(Pixel coordinate grounding data)
╭──

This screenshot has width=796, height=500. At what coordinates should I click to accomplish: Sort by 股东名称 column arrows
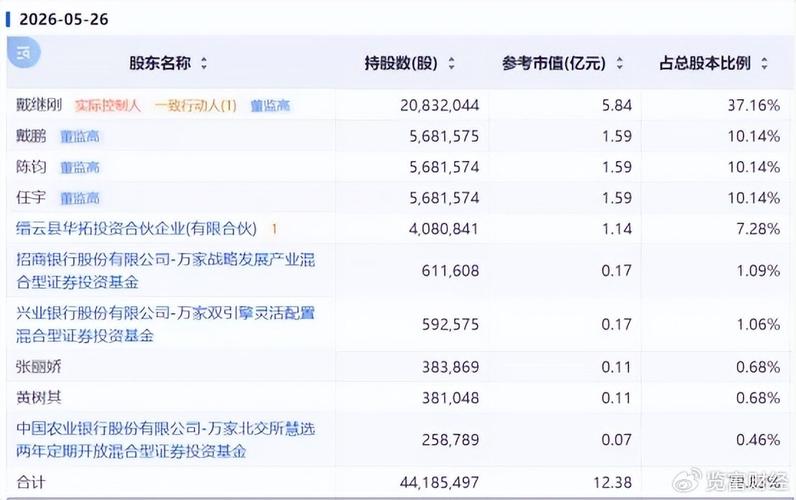204,63
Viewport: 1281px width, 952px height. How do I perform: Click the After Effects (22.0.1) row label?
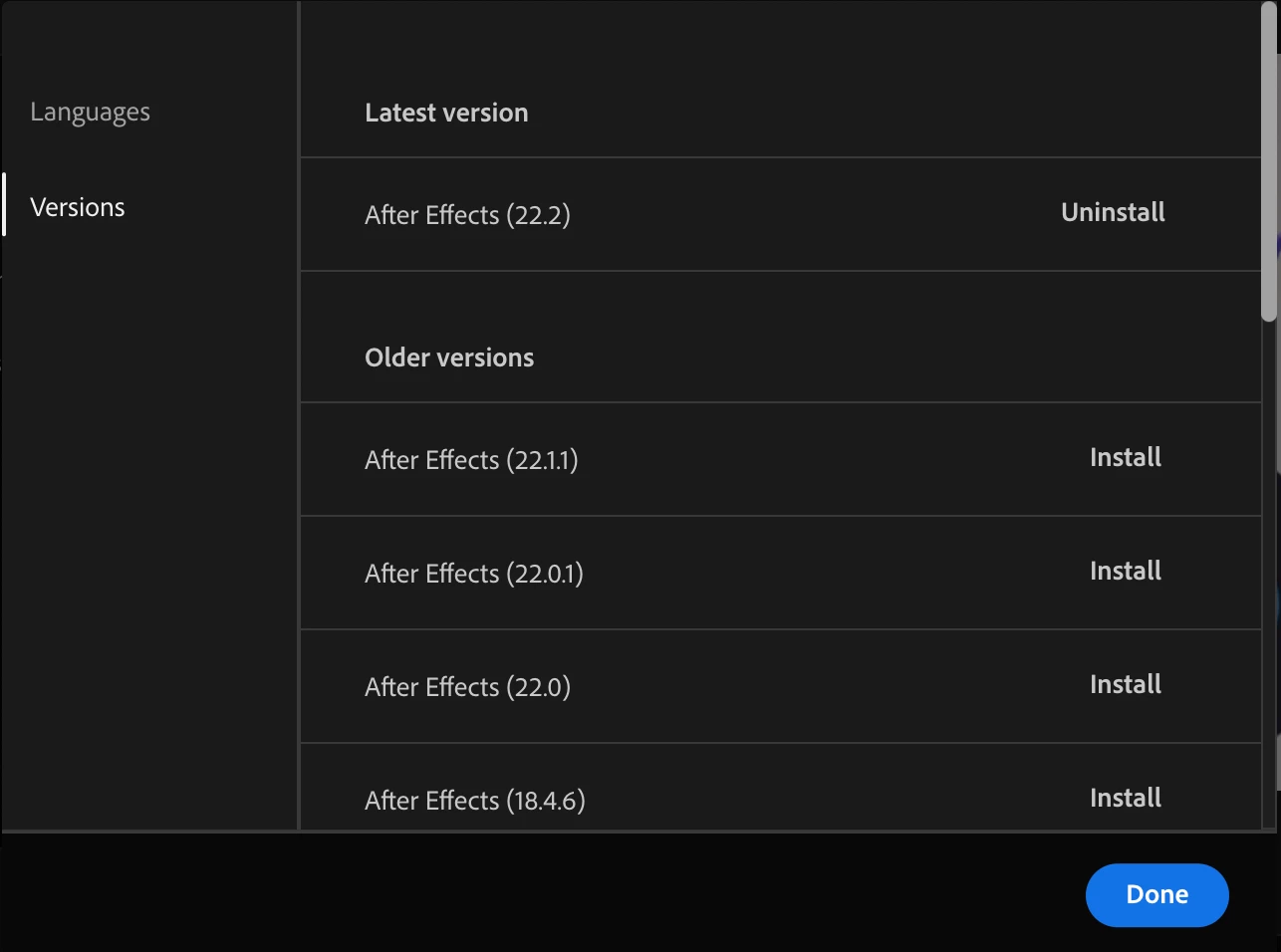tap(473, 574)
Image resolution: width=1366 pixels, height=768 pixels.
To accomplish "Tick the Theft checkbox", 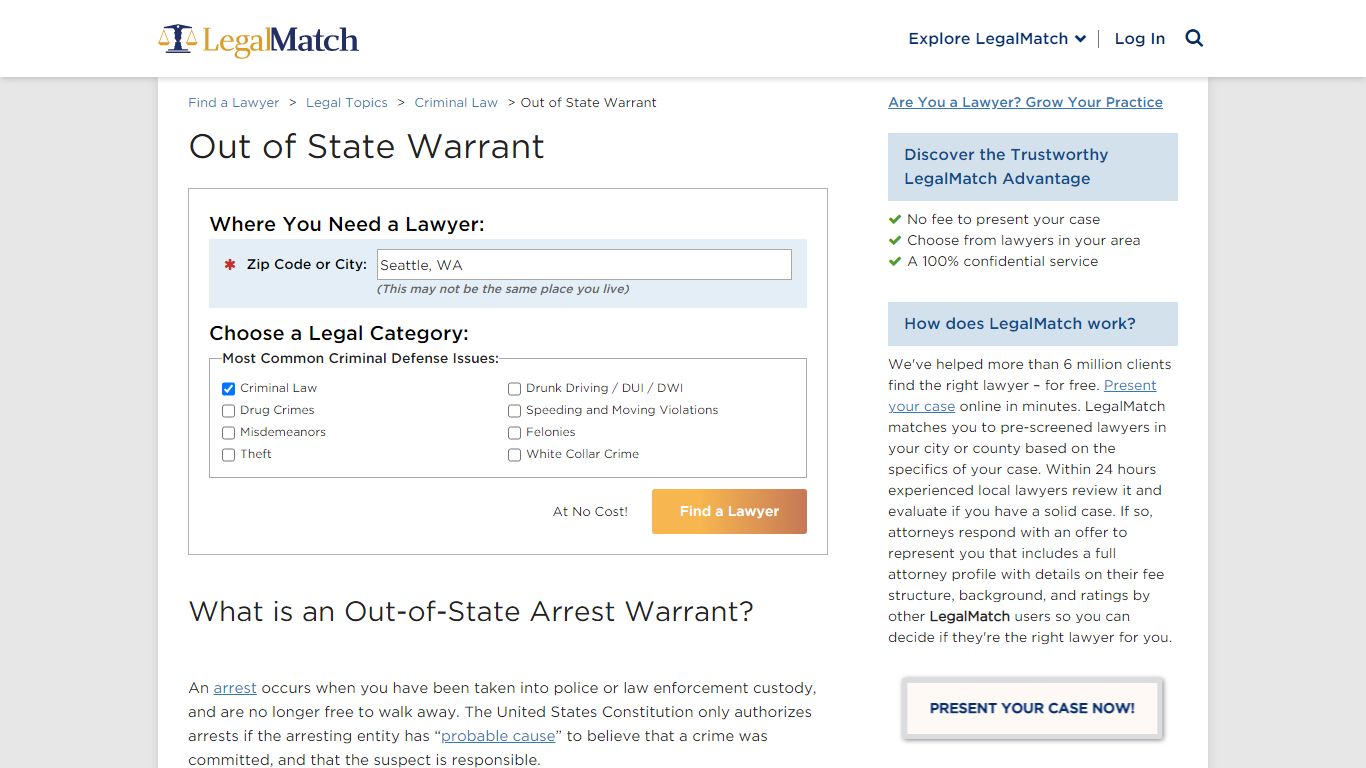I will coord(229,455).
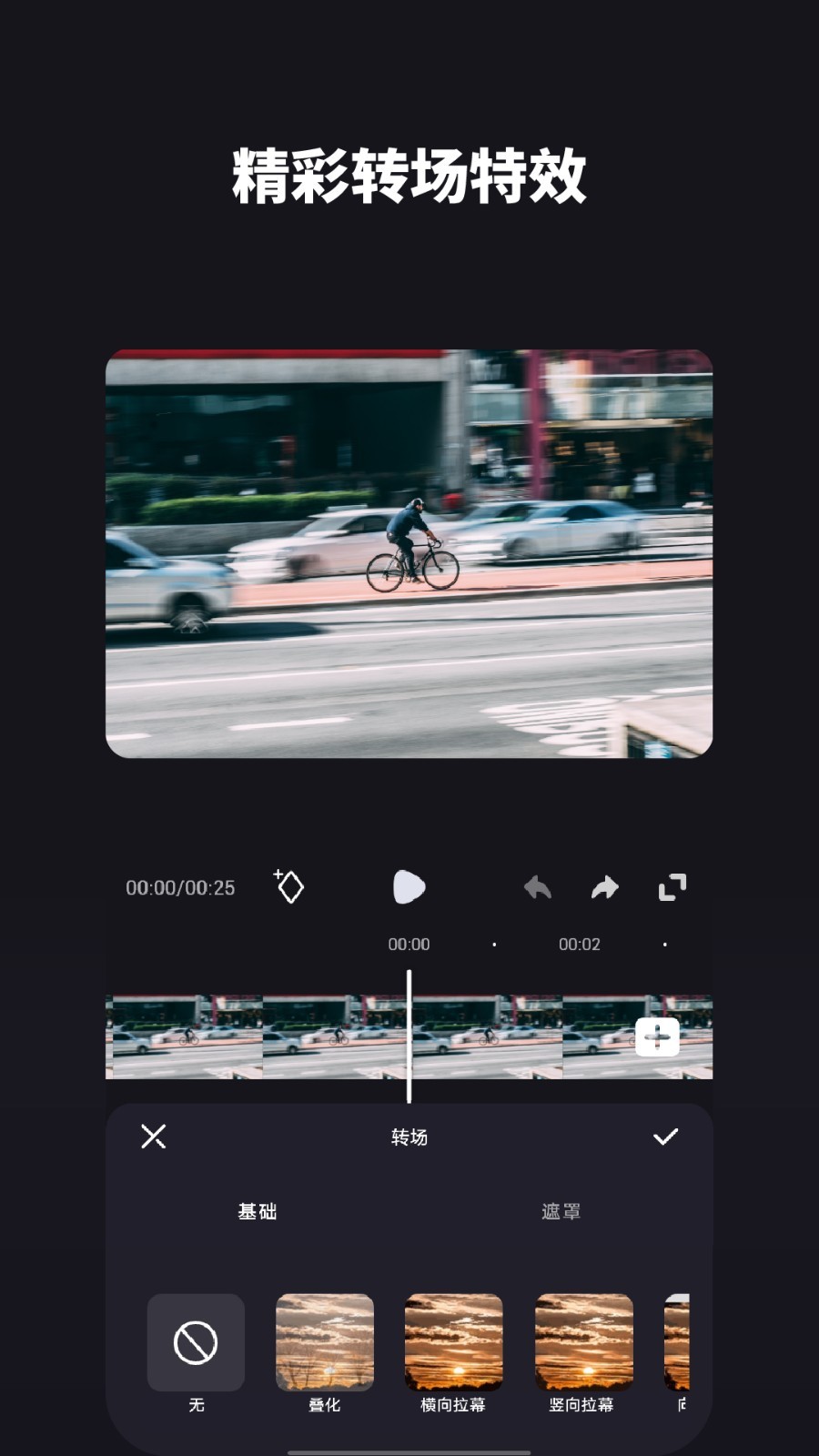Add a keyframe with the diamond icon
819x1456 pixels.
289,885
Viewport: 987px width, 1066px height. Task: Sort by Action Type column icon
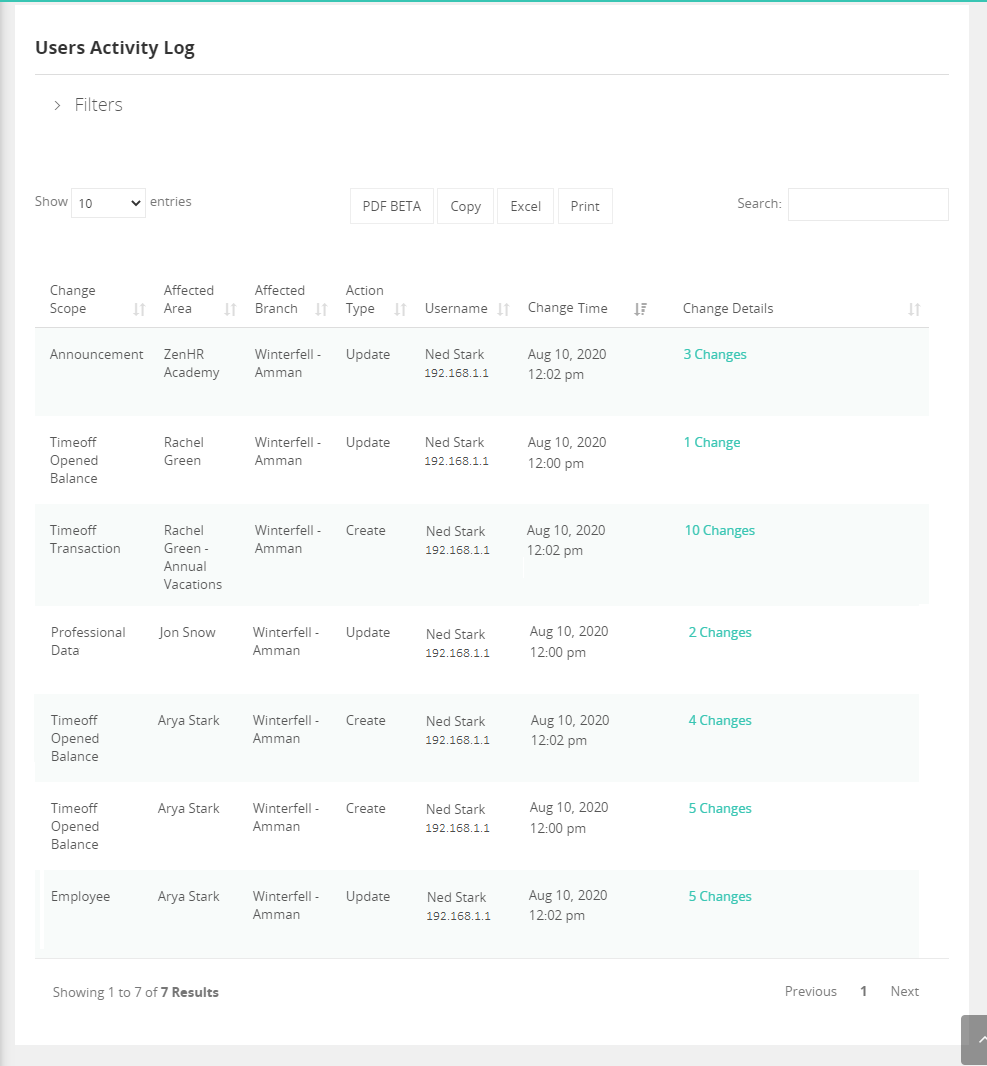400,310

╰──

→ **Action item**
The lines to reproduce run from the one above containing "Viewport: 1281px width, 952px" through the one containing "Image resolution: width=1366". Copy them exactly and leave out all pictures.

→ **Result**
Viewport: 1281px width, 952px height. How do I perform: Click the After Effects (22.0.1) row label?
tap(473, 574)
Image resolution: width=1366 pixels, height=768 pixels.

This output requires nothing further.